Naturlocken sind so eine Sache. Frauen mit glattem Haar wünschen sie sich, aber Lockenköpfe verfluchen häufig ihre Wellen. Das kann die sogenannte Curly Girl Methode ändern. Mit einem einfachen Plan kannst du deine krausen, oft schwer zu bändigenden Haare, zu geschmeidigen Locken zaubern. Entwickelt wurde die Methode 2001 von der Hairstylistin Lorraine Massey.

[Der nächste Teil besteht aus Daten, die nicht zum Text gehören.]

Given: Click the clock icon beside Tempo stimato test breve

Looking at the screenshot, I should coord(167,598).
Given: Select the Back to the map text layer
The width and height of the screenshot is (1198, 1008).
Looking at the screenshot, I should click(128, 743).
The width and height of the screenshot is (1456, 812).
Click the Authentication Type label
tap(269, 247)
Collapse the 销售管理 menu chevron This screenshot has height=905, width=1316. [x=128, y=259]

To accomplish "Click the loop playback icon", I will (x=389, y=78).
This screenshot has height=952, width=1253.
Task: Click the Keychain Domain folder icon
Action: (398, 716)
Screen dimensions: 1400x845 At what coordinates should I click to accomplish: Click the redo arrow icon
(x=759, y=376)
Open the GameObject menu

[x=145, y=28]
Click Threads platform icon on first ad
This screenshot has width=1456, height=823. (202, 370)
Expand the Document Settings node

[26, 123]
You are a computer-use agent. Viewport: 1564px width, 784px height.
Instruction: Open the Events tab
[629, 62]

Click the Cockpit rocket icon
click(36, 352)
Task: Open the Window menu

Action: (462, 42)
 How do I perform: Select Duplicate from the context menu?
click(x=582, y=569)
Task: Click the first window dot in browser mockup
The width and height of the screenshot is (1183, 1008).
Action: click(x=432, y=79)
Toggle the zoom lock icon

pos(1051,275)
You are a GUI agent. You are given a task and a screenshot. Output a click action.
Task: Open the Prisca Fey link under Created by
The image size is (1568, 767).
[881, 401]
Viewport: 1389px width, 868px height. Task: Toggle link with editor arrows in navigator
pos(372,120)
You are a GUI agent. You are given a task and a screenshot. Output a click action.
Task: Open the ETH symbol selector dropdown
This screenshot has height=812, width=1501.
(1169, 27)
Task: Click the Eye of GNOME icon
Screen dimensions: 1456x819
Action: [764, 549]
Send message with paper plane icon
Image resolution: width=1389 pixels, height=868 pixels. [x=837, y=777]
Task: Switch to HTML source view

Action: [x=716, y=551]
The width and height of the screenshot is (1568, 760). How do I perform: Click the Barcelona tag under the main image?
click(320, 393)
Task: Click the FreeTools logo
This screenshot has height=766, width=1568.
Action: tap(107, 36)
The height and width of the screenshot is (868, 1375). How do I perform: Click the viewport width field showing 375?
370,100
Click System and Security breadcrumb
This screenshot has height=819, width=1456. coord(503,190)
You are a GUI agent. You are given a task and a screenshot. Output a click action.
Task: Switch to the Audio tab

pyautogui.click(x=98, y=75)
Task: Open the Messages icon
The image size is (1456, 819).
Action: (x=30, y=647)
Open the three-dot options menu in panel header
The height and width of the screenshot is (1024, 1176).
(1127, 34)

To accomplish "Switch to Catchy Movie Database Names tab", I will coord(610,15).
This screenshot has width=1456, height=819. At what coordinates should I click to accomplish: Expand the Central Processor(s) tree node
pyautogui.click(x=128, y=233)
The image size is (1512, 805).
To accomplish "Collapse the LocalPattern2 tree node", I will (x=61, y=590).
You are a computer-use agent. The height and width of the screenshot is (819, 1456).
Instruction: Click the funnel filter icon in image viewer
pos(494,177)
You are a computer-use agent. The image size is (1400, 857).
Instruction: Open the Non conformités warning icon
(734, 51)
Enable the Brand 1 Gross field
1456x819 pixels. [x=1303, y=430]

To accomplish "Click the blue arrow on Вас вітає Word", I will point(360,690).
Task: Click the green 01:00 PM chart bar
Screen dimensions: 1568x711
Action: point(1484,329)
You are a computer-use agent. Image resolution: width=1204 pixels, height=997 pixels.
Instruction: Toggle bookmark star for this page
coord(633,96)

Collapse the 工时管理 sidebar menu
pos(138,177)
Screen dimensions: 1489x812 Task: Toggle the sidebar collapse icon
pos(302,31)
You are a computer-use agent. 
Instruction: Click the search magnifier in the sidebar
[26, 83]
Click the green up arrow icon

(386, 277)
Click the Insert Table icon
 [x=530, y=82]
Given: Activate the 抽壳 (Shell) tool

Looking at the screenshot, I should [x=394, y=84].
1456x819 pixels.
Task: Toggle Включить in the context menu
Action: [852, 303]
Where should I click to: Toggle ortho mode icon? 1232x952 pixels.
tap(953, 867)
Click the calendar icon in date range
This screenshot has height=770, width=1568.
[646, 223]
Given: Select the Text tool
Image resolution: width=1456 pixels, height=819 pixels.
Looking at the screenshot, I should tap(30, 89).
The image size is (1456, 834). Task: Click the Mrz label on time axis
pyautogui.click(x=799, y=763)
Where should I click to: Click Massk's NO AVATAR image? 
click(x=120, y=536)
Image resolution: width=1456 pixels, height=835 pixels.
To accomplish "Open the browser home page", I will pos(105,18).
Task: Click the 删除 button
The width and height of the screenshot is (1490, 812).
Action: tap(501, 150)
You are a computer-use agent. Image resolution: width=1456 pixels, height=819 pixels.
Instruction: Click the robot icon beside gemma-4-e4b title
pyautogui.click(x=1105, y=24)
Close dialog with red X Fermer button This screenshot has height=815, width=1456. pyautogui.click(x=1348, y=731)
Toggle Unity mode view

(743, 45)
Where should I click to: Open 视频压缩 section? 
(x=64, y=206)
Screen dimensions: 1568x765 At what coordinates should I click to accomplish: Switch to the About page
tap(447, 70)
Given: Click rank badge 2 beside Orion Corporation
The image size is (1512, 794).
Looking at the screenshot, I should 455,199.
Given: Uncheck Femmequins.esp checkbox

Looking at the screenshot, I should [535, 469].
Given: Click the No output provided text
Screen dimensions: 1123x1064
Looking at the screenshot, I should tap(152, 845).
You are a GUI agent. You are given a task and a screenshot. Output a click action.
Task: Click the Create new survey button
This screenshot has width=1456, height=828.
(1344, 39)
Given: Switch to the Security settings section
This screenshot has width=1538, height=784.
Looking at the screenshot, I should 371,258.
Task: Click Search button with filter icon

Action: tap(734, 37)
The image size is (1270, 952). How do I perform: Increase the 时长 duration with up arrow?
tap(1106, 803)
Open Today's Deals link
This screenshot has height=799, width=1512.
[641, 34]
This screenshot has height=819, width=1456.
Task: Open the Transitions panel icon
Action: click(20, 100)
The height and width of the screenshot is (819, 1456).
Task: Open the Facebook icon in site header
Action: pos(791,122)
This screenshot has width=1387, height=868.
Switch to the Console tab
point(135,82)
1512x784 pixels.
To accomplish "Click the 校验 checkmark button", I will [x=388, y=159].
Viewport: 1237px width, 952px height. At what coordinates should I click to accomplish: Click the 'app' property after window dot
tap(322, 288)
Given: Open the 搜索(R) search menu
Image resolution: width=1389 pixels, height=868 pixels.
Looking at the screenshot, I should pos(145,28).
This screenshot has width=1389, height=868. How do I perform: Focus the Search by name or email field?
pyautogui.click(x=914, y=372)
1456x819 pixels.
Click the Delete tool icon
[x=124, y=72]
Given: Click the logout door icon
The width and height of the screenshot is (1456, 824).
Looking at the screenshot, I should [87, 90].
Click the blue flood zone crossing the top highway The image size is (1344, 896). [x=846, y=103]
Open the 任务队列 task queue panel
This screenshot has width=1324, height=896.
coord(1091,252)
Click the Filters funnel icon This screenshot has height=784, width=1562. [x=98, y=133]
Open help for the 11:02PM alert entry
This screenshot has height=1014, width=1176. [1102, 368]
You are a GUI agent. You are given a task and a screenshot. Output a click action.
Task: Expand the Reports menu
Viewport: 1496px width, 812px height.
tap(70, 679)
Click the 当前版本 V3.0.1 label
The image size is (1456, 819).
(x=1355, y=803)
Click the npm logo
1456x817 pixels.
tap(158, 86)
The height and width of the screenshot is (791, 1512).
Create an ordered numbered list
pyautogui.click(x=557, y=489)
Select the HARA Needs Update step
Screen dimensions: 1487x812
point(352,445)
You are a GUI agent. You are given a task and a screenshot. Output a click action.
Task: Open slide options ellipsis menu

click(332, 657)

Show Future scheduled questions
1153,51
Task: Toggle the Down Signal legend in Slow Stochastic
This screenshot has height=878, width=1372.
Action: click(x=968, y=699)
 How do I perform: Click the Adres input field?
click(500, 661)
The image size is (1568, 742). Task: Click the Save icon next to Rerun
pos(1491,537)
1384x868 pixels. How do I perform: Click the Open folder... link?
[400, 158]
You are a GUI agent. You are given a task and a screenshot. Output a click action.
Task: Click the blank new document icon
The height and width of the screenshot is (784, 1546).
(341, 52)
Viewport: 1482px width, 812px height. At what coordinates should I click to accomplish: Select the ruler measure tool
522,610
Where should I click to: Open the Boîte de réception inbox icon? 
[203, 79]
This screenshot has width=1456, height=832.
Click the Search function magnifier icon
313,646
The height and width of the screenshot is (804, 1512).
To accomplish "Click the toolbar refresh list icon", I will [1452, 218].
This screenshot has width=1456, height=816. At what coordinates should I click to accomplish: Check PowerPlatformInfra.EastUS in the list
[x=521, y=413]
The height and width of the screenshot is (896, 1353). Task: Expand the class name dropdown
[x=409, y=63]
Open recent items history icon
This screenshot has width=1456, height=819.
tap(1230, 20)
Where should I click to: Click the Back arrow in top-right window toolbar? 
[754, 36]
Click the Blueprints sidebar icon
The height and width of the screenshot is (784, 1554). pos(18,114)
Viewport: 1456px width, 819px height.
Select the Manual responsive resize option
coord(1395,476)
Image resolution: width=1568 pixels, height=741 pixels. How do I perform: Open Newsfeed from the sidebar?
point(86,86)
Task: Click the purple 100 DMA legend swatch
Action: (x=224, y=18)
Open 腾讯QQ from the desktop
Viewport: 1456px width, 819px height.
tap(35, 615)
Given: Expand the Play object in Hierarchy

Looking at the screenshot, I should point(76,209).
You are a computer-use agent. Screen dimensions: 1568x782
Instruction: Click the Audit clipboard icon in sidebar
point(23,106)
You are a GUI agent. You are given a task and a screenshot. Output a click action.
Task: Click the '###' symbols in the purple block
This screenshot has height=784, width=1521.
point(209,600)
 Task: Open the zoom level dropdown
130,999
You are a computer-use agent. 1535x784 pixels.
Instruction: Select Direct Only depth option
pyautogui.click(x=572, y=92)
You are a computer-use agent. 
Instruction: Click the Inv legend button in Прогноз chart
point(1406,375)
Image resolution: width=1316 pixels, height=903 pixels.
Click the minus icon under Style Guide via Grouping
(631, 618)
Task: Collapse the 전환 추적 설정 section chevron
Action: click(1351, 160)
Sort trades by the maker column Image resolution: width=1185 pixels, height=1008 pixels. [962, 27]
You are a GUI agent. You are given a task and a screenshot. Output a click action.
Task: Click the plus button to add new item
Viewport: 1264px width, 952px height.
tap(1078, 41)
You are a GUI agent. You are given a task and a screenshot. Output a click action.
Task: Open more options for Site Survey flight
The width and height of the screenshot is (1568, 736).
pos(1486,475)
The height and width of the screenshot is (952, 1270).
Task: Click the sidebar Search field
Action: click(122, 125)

  1. Waschen ohne Shampoo: Du wäschst deine Haare täglich? Das ist viel zu oft. Am besten solltest Du nur alle zwei bis drei Tage deinen Locken eine Wäsche gönnen. Dabei wird nach der Curly Girl Methode auf ein Shampoo verzichtet. Denn normale Shampoos und Conditioner, enthalten meist Silikone, Sulfate, Alkohol und Parabene. Diese machen dein Haar zwar leichter kämmbar und lassen es schön glänzen. Der Nebeneffekt ist aber, dass das Haar noch trockener wird. Stattdessen eine milde Spülung verwenden, die zunächst im Haar bleibt.
  2. Fingerfertigkeit statt Haarbürsten: Nasse Locken gleichen meist einem Wirrwarr. Ohne Haarkämmen und Bürsten geht da nichts. Denkst du! Denn diese Utensilien werden bei der Curly Girl Methode nicht gebraucht. Durch die Spülung lassen sich deine Haare ganz einfach im nassen Zustand mit den Fingern entknoten. Die Spülung kann anschließend für mehr Glanz mit kaltem Wasser in den Längen ausgespült werden.
  3. Noch nass in Form bringen: Nach der Spülung ist das Haargel das zweitwichtigste Produkt in der Curly Girl Methode. Damit knetest du die Locken in Form und gibst ihnen Definition und Halt. Bei den Inhaltsstoffen des Gels ist es besonders wichtig, dass keine austrocknenden Alkohole im Gel enthalten sind.
  4. Nur Luft und Liebe: Hitze ist tabu:Lasse deine Haare jetzt am besten an der Luft trocken und fasse sie währenddessen nicht an. Im Winter ist das natürlich schwierig, vor allem wenn man es eilig hat. Dann darf ein Föhn mit Diffuseraufsatz auf kalter bis mittlerer Stufe genutzt werden. Starke Hitze ist absolut tabu. Auch von innen kannst du dein Haar pflegen, indem du es mit Nährstoffen versorgst. Vitamine, Mineralstoffe, Spurenelemente haben auch eine positive Wirkung auf die Haare. Besonders das Spurenelement Silicium kann die Haarstruktur stärken.